“Just a year ago we were groaning over the dismal Christmas we expected to have. Do you remember?” asked Jo, breaking a short pause which had followed a long conversation about many things.
“Rather a pleasant year on the whole!” said Meg, smiling at the fire, and congratulating herself on having treated Mr. Brooke with dignity.
“I think it’s been a pretty hard one,” observed Amy, watching the light shine on her ring with thoughtful eyes.
“I’m glad it’s over, because we’ve got you back,” whispered Beth, who sat on her father’s knee.
“Rather a rough road for you to travel, my little pilgrims, especially the latter part of it. But you have got on bravely, and I think the burdens are in a fair way to tumble off very soon,” said Mr. March, looking with fatherly satisfaction at the four young faces gathered round him.
“How do you know? Did Mother tell you?” asked Jo.
“Not much. Straws show which way the wind blows, and I’ve made several discoveries today.”
“Oh, tell us what they are!” cried Meg, who sat beside him.

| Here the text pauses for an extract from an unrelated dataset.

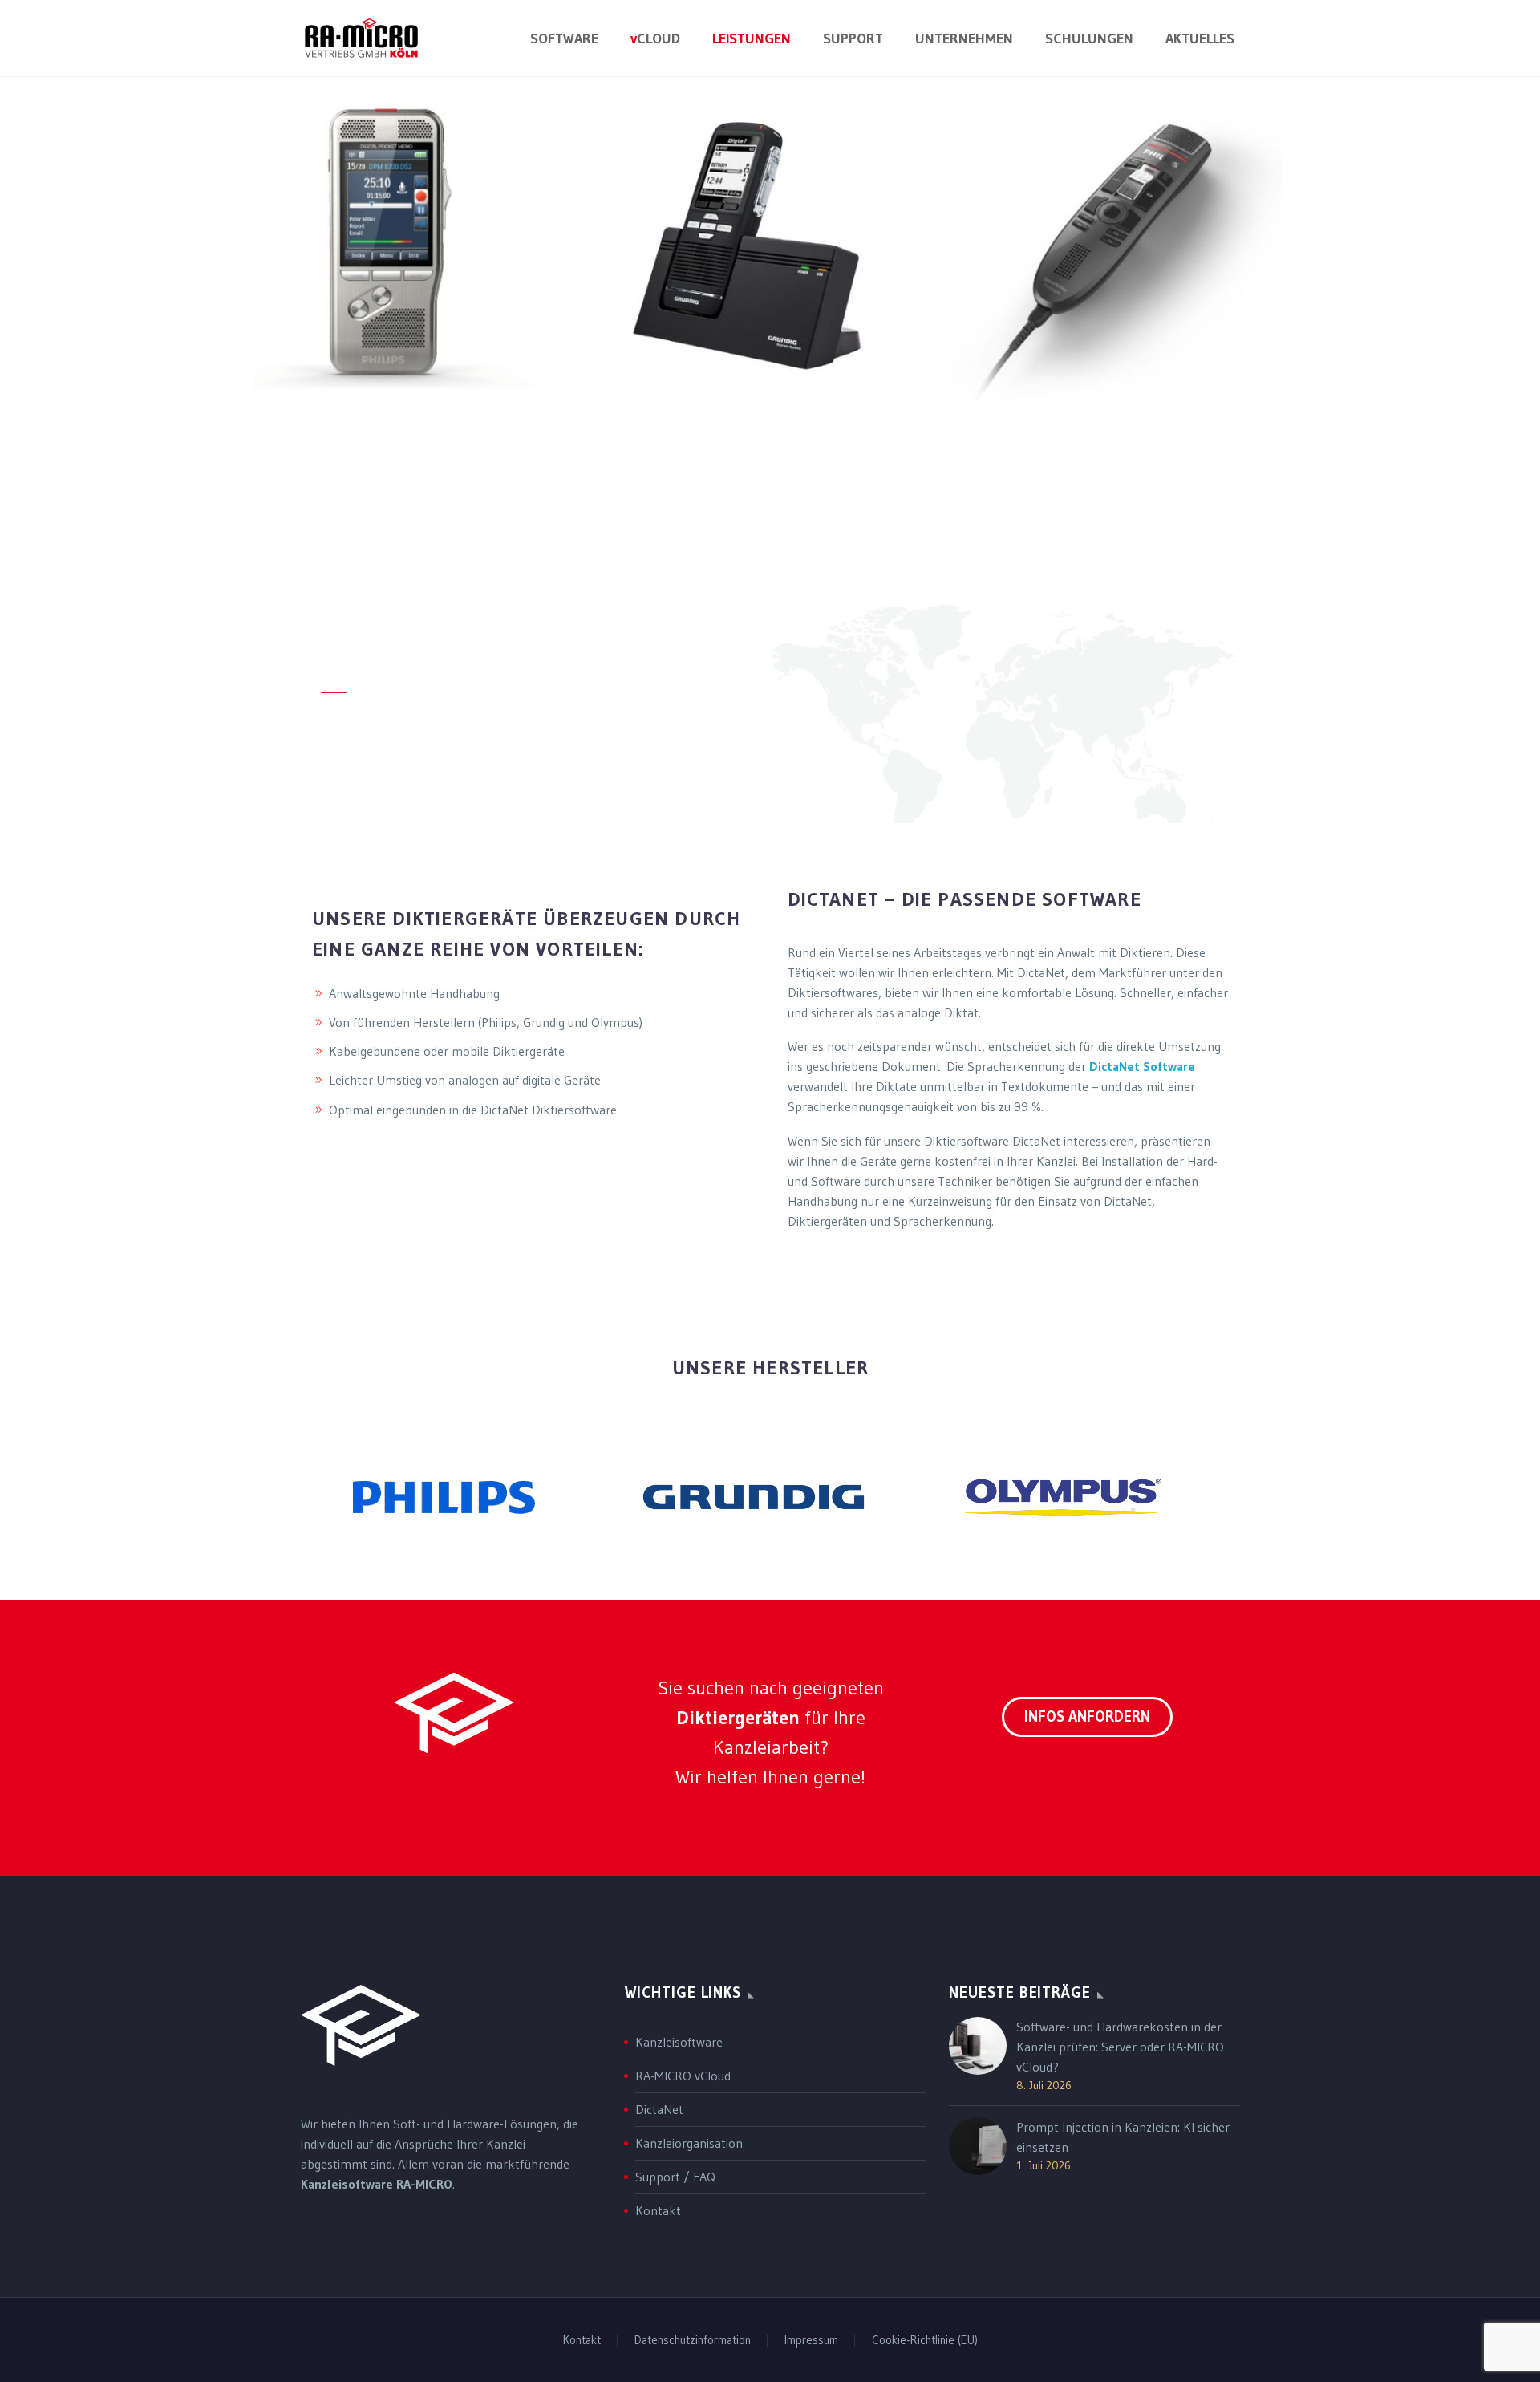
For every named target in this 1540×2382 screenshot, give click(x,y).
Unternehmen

“Here is one.” And taking up the hand which lay on the arm of his chair, he pointed to the roughened forefinger, a burn on the back, and two or three little hard spots on the palm. “I remember a time when this hand was white and smooth, and your first care was to keep it so. It was very pretty then, but to me it is much prettier now, for in this seeming blemishes I read a little history. A burnt offering has been made to vanity, this hardened palm has earned something better than blisters, and I’m sure the sewing done by these pricked fingers will last a long time, so much good will went into the stitches. Meg, my dear, I value the womanly skill which keeps home happy more than white hands or fashionable accomplishments. I’m proud to shake this good, industrious little hand, and hope I shall not soon be asked to give it away.”
If Meg had wanted a reward for hours of patient labor, she received it in the hearty pressure of her father’s hand and the approving smile he gave her.

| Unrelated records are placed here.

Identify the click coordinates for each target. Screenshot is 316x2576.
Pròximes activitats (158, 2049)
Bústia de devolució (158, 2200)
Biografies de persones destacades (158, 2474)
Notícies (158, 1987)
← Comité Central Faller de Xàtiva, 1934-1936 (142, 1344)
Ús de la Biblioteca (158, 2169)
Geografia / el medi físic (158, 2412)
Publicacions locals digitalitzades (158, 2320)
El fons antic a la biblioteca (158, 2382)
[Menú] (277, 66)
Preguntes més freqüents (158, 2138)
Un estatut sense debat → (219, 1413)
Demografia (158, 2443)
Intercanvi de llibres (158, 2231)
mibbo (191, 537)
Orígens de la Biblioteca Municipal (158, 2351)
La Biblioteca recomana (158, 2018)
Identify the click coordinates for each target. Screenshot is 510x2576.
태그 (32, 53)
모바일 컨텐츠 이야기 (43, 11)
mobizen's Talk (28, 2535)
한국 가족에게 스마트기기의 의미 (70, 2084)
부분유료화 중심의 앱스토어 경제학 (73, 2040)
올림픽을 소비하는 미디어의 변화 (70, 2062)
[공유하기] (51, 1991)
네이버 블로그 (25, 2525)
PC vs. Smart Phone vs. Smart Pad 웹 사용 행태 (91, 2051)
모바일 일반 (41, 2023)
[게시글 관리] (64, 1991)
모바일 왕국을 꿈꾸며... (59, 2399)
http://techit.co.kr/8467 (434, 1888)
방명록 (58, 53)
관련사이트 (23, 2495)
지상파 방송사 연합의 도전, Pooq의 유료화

“What about Jo? Please say something nice, for she has tried so hard and been so very, very good to me,” said Beth in her father’s ear.
He laughed and looked across at the tall girl who sat opposite, with an unusually mild expression in her face.

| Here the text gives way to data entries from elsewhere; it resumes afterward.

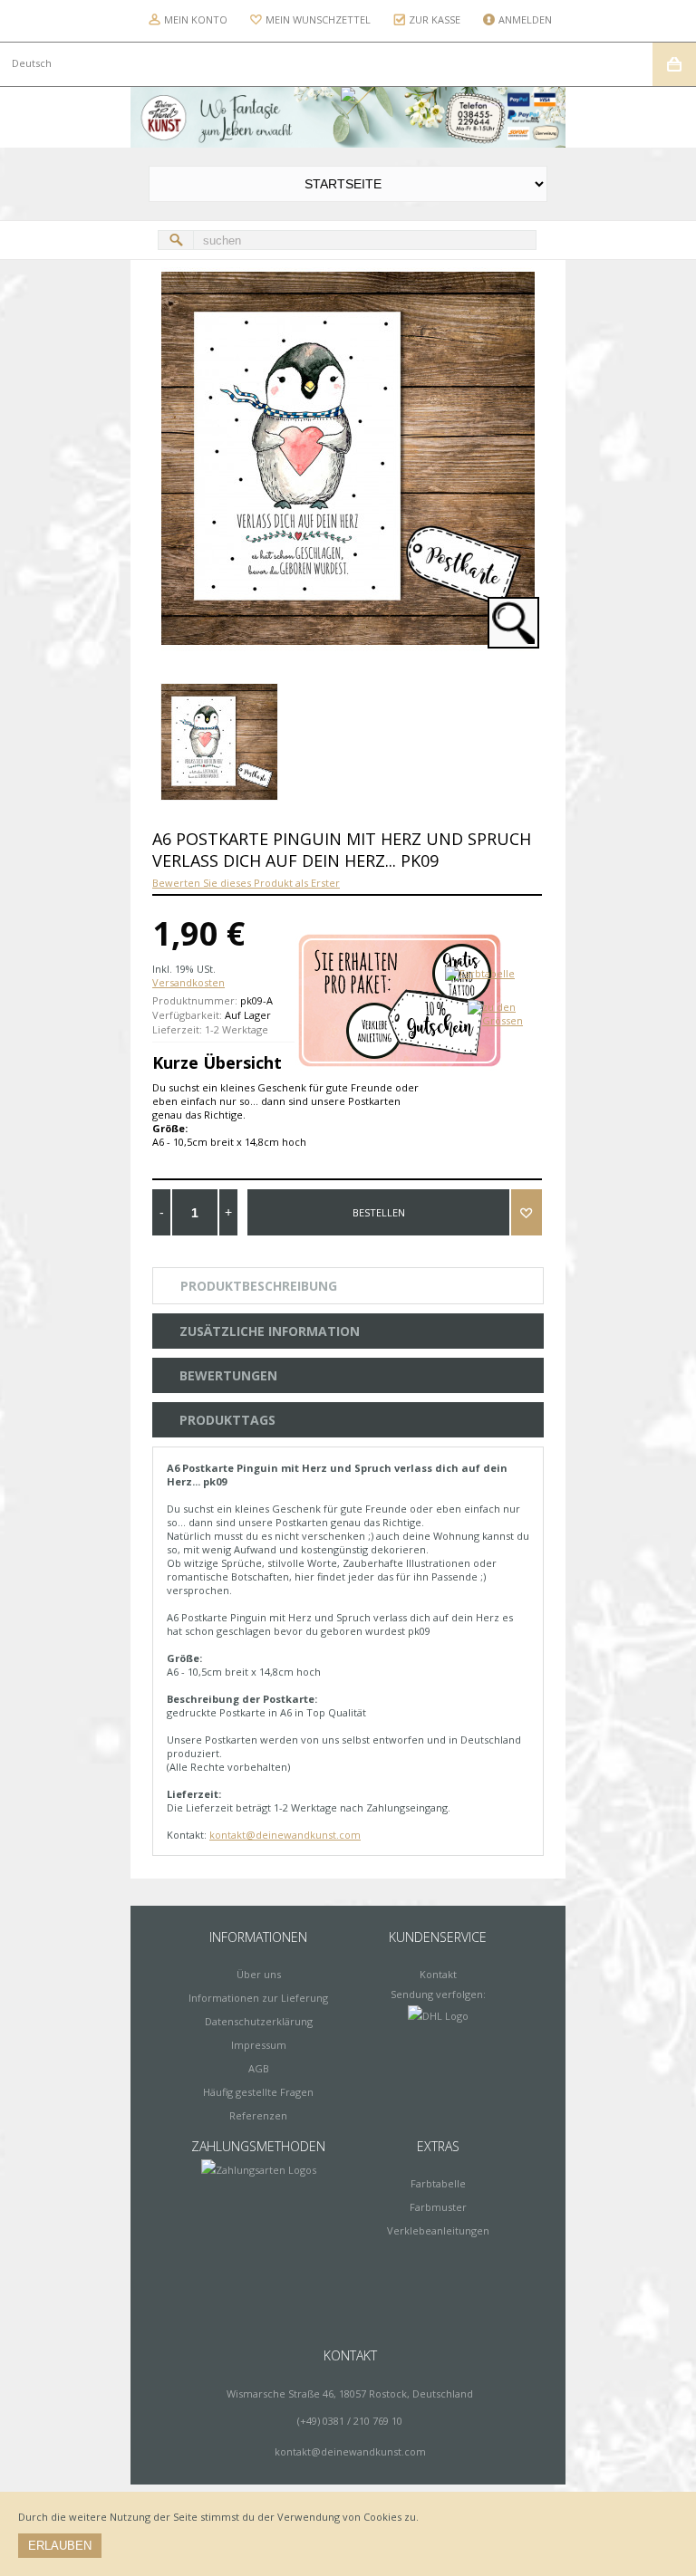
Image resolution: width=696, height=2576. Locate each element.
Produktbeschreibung (258, 1285)
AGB (258, 2068)
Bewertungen (228, 1375)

“In spite of the curly crop, I don’t see the ‘son Jo’ whom I left a year ago,” said Mr. March. “I see a young lady who pins her collar straight, laces her boots neatly, and neither whistles, talks slang, nor lies on the rug as she used to do. Her face is rather thin and pale just now, with watching and anxiety, but I like to look at it, for it has grown gentler, and her voice is lower. She doesn’t bounce, but moves quietly, and takes care of a certain little person in a motherly way which delights me. I rather miss my wild girl, but if I get a strong, helpful, tenderhearted woman in her place, I shall feel quite satisfied. I don’t know whether the shearing sobered our black sheep, but I do know that in all Washington I couldn’t find anything beautiful enough to be bought with the five-and-twenty dollars my good girl sent me.”